**Job**
Transcribe word for word the portion of the thread below on speeding up OpenCV webcam processing that lies between "Reputation: 14431" and "multithreading help here?", inclusive.

Reputation: 14431
I am using C++ and OpenCV to process some images taken from a Webcam in realtime and I am looking to get the best speed I can from my system.
Other than changing the processing algorithm (assume, for now, that you can't change it). Is there anything that I should be doing to maximize the speed of processing?
I am thinking maybe Multithreading could help here but I'm ashamed to say I don't really know the ins and outs (although obviously I have used multithreading before but not in C++).
Assuming I have an x-core processor, does splitting the processing into x threads actually speed things up?...or would the management overhead of these threads negate it assuming that I am looking for a throughput of 20fps (I assume that will affect the answer you give as it should give you an indication of how much processing will be done per thread)
Would multithreading help here?
Are there any tips for increasing the speed of OpenCV specifically, or any pitfalls that I might be falling into that reduce speed.
Thanks.
Upvotes: 9
Views: 3595
Reputation: 10985
As example code for multi-threaded image processing with OpenCV, you might want to check out my code:
https://github.com/vmlaker/sherlock-cpp
It's what I came up with wanting to take advantage of x-core CPU to improve performance of object detection. The detect
program is basically a parallel algorithm that distributes tasks among multiple threads, a separate pipelined thread for every task:
With memory for every captured frame shared between all threads, I got great performance and CPU utilization.
Upvotes: 1
Reputation: 24907
If your threads can operate on different data, it would seem reasonable to thread it off, perhaps queueing each frame object to a thread pool. You may have to add sequence numbers to the frame objects to ensure that the processed frames emerging from the pool are delivered in the same order they went in.
Upvotes: 2
Reputation: 60034
The easier way, I think, could be pipelining frame operations.

**Recorded information**

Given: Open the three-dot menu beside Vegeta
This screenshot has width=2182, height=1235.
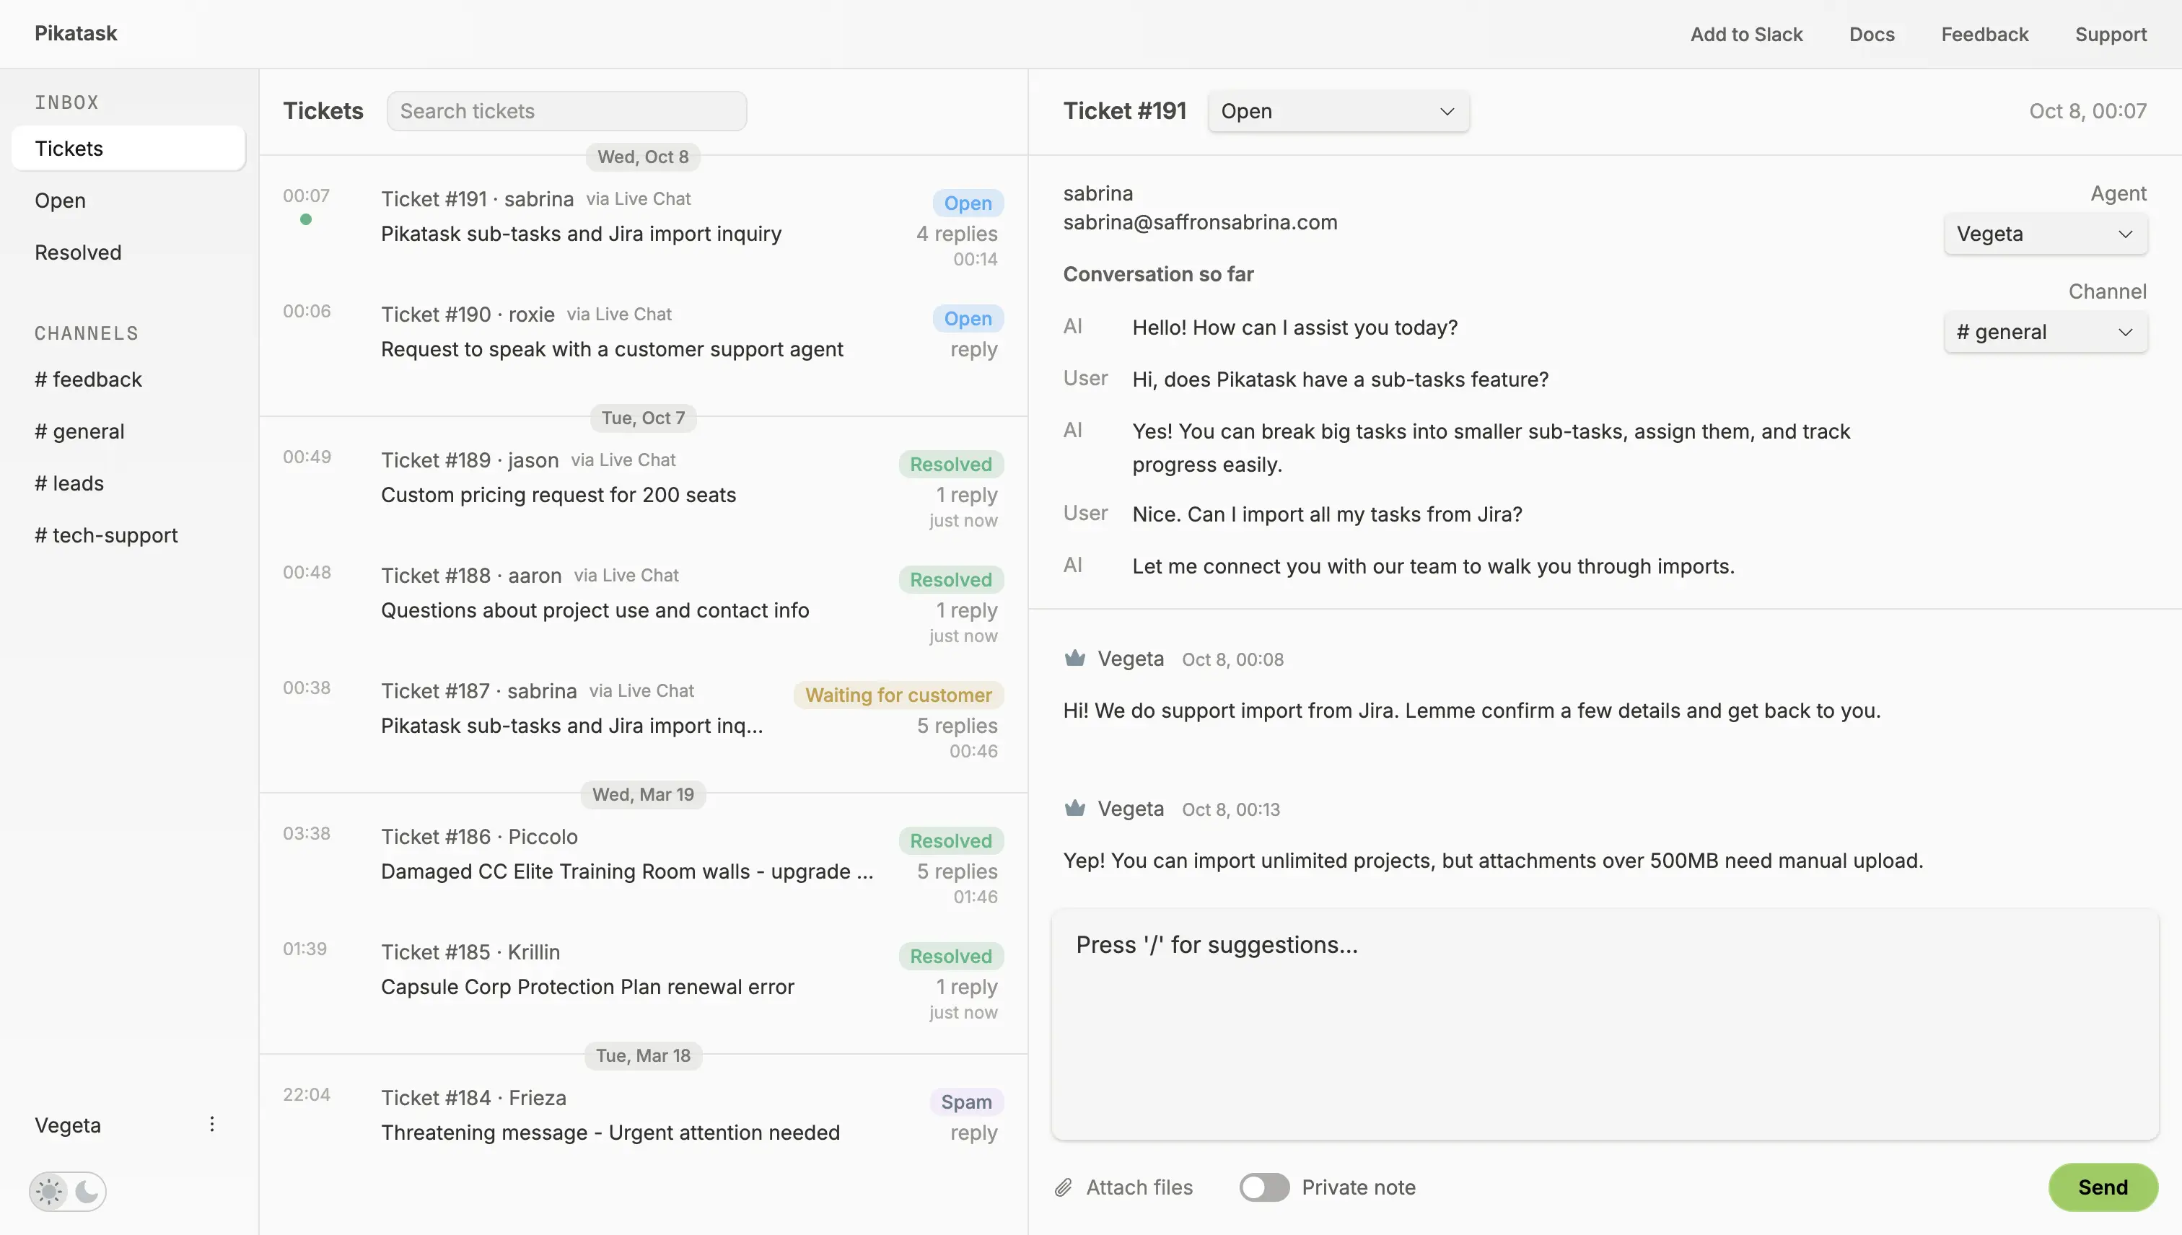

**Correct answer**
Reputation: 14431
I am using C++ and OpenCV to process some images taken from a Webcam in realtime and I am looking to get the best speed I can from my system.
Other than changing the processing algorithm (assume, for now, that you can't change it). Is there anything that I should be doing to maximize the speed of processing?
I am thinking maybe Multithreading could help here but I'm ashamed to say I don't really know the ins and outs (although obviously I have used multithreading before but not in C++).
Assuming I have an x-core processor, does splitting the processing into x threads actually speed things up?...or would the management overhead of these threads negate it assuming that I am looking for a throughput of 20fps (I assume that will affect the answer you give as it should give you an indication of how much processing will be done per thread)
Would multithreading help here?